_Task to carry out_
Your task is to repeat, word for word, the line containing "This screenshot has height=478, width=1019." and all lines that follow it to the end of the material, and no other lines.
════
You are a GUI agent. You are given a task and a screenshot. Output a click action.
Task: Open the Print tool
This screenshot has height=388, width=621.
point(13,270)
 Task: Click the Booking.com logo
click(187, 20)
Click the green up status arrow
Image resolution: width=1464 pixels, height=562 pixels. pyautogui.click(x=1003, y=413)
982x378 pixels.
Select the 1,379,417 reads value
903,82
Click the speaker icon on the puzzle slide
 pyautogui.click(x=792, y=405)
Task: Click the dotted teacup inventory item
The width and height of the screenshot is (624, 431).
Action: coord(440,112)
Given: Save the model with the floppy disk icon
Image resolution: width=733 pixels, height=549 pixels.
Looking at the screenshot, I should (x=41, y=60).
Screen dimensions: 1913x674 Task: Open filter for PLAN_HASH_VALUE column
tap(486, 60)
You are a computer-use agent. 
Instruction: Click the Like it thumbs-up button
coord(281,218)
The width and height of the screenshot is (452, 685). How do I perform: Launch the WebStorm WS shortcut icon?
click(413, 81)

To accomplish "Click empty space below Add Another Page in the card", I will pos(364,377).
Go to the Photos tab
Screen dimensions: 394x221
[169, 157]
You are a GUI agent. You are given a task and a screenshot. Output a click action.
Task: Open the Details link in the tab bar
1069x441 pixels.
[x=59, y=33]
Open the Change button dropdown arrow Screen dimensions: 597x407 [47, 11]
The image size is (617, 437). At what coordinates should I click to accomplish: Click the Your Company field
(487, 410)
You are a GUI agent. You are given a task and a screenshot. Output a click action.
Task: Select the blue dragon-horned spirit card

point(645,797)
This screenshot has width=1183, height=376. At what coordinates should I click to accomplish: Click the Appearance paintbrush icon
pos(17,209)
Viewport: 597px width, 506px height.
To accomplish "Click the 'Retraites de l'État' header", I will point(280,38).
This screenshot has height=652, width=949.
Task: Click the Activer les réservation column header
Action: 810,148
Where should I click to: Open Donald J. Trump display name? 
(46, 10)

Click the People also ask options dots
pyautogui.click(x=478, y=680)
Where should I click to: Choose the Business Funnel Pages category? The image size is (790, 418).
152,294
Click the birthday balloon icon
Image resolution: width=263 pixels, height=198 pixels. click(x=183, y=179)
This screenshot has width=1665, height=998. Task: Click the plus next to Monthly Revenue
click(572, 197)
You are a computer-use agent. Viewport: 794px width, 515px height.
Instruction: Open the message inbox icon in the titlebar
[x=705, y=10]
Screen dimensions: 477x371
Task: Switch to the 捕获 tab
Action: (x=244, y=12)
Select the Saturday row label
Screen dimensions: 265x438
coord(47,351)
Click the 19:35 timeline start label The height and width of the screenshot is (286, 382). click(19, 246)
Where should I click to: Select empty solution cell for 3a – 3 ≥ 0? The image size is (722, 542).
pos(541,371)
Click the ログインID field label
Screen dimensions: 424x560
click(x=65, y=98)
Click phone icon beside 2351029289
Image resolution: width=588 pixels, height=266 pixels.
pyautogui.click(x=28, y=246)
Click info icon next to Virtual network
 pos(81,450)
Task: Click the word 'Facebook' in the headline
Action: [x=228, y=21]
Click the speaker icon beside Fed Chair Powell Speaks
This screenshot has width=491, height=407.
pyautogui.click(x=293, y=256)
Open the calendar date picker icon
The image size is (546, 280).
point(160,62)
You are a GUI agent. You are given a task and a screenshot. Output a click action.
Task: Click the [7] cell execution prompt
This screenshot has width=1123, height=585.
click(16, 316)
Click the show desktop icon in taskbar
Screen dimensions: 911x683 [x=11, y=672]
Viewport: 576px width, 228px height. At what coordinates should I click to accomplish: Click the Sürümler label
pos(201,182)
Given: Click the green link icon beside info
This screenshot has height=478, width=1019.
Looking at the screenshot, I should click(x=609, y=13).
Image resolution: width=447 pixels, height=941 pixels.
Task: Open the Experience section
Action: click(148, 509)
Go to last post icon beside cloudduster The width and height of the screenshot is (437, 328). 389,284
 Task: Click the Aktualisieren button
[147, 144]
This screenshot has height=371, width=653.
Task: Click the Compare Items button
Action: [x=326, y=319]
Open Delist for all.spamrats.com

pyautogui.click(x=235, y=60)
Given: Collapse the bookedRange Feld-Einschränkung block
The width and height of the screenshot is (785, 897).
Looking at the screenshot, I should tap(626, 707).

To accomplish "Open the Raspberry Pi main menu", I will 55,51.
════
_Solution to the exercise_
This screenshot has height=478, width=1019.
Looking at the screenshot, I should click(x=609, y=13).
Image resolution: width=447 pixels, height=941 pixels.
Task: Open the Experience section
Action: click(148, 509)
Go to last post icon beside cloudduster The width and height of the screenshot is (437, 328). 389,284
 Task: Click the Aktualisieren button
[147, 144]
This screenshot has height=371, width=653.
Task: Click the Compare Items button
Action: [x=326, y=319]
Open Delist for all.spamrats.com

pyautogui.click(x=235, y=60)
Given: Collapse the bookedRange Feld-Einschränkung block
The width and height of the screenshot is (785, 897).
Looking at the screenshot, I should tap(626, 707).

To accomplish "Open the Raspberry Pi main menu", I will 55,51.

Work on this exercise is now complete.